Stored items from a collection:
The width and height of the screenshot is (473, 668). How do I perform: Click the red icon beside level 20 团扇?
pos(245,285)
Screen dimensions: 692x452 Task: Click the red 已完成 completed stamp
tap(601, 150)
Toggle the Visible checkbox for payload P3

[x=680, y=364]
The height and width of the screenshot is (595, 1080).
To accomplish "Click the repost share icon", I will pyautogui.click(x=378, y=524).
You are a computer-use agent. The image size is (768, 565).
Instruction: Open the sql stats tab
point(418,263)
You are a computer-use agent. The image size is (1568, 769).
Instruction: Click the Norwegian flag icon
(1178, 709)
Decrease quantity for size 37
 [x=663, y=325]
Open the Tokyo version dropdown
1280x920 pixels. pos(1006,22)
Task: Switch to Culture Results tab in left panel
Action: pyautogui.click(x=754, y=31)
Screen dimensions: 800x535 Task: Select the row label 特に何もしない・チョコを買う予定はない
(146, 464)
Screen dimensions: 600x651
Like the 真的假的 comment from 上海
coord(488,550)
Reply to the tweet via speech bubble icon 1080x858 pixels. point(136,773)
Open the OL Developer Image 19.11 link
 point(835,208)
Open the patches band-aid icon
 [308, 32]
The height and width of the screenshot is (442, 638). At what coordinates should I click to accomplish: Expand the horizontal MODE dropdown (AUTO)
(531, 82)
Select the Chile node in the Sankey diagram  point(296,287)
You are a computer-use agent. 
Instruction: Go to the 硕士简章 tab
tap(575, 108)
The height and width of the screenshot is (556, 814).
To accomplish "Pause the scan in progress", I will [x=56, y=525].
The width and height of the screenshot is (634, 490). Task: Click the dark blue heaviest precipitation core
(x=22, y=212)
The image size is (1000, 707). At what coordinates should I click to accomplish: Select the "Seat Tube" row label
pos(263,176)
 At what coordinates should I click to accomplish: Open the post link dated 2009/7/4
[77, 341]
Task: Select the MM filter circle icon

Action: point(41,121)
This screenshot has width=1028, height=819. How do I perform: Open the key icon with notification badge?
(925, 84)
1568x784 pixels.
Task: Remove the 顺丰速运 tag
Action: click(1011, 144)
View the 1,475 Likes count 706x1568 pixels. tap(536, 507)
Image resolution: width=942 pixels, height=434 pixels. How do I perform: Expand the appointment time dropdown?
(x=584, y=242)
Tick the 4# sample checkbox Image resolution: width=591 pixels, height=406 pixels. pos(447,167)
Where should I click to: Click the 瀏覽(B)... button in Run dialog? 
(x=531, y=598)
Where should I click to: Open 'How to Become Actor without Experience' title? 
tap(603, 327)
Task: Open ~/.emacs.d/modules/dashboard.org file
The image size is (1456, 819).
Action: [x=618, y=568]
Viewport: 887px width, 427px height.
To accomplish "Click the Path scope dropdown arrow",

WHAT YOU ARE ASKED TO DO: Could you return the lines in the entries above that contain "computer"?

RESULT:
You are a computer-use agent. The image size is (768, 565).
You are a computer-use agent. The image size is (1568, 769).
You are a computer-use agent. 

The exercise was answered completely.